Diputados indisciplinados, partidos usurpadores

Juan Sánchez Torrón AL DÍA

OPINIÓN

11 feb 2014 . Actualizado a las 07:00 h.

Gerard Leibholz, jurista del Tribunal de Bonn, teorizó el llamado Estado de Partidos, en el cual los Parlamentos perdían su vieja función representativa. La democracia moderna requería la integración de las masas en el Estado, idea de inequívoca inspiración totalitaria, y el instrumento de intermediación que se utilizaba para ello era el de los partidos políticos. El Estado de Partidos conserva ese residuo del fascismo. Mantiene lo peor del parlamentarismo, la no separación entre los poderes ejecutivo y legislativo, y rechaza lo único bueno del mismo: la representación de los electores por los diputados. Así, la residencia de la soberanía se traslada del Parlamento a las cúpulas de los partidos para que legislen en connivencia con las oligarquías financieras y grupos de presión de la más variada especie. Para llevar al Parlamento decisiones ya tomadas de antemano. Y en esas estamos aquí.

También Carl Schmitt, en su Teoría de la Constitución, contraponía la «representación», propia, según él, del liberalismo, a la «identidad», propia, según él, de la democracia. Solo que en este caso esta última se tramitaba por identificación directa de las masas con el líder, por medio de la aclamación. Es decir, nazismo.

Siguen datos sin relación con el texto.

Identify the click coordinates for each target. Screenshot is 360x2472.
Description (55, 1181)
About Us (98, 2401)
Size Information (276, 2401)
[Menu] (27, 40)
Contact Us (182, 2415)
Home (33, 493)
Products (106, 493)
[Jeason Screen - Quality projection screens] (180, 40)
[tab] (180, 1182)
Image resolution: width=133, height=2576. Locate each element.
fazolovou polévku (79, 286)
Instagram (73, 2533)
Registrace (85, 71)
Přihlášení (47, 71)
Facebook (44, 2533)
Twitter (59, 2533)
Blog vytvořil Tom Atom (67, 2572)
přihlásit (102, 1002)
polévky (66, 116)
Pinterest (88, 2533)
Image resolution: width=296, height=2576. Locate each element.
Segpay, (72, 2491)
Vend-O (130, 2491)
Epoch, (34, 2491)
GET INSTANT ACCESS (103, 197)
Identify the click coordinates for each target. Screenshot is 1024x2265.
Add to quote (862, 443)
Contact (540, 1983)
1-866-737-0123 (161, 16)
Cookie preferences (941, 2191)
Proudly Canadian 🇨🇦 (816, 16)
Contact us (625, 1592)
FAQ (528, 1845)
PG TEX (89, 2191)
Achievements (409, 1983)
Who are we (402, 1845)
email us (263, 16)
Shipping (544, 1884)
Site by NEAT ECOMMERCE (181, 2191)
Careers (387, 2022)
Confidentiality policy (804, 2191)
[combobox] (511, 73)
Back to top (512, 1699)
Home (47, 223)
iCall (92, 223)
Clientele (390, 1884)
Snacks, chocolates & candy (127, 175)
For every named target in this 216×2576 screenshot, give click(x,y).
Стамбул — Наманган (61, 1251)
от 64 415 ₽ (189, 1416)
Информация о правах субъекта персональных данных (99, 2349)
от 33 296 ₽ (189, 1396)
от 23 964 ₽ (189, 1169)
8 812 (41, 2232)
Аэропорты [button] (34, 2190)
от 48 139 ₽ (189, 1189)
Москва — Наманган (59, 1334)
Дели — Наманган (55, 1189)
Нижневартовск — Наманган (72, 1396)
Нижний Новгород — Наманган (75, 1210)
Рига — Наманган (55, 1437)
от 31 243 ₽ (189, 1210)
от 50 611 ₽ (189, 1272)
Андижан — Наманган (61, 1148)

Ahora que, en asuntos escabrosos como la ley del aborto o el referendo secesionista de Cataluña, se plantea un conflicto con los diputados insumisos a la decisión de su partido, bueno es saber que las razones de este conflicto se deben a la contradicción que todo Estado de Partidos supone para un régimen que se dice democrático: prohíbe el mandato imperativo sobre los diputados (artículo 67.2 de la CE), entrega a los partidos el monopolio de la acción política por medio del sistema electoral proporcional de listas, lo que de facto supone la eliminación de los elementos rebeldes, y permite que el grupo parlamentario sancione a los diputados que se sustraen a las instrucciones de la jefatura. La prohibición del mandato imperativo se vuelve una ficción. El tránsfuga, o el diputado indisciplinado, traiciona el compromiso con su partido porque su partido ha traicionado previamente la función representativa de la cámara legislativa, inherente a todo sistema democrático. La jurisprudencia constitucional mira para otro lado, porque si se decidiera a resolver tal contradicción, el sistema político vigente en España se desmoronaría de inmediato. Ocurre, finalmente, que la Constitución no es tal, sino un reglamento hecho a la medida de las ambiciones de poder de los partidos políticos que tomaron parte en la elaboración de la misma, sin un proceso constituyente que mereciese tal nombre. Utilizar una legislatura ordinaria para elaborar una Constitución es un fraude de enormes dimensiones. En ello consistió la transición española, y por ello estamos pagando ahora las consecuencias.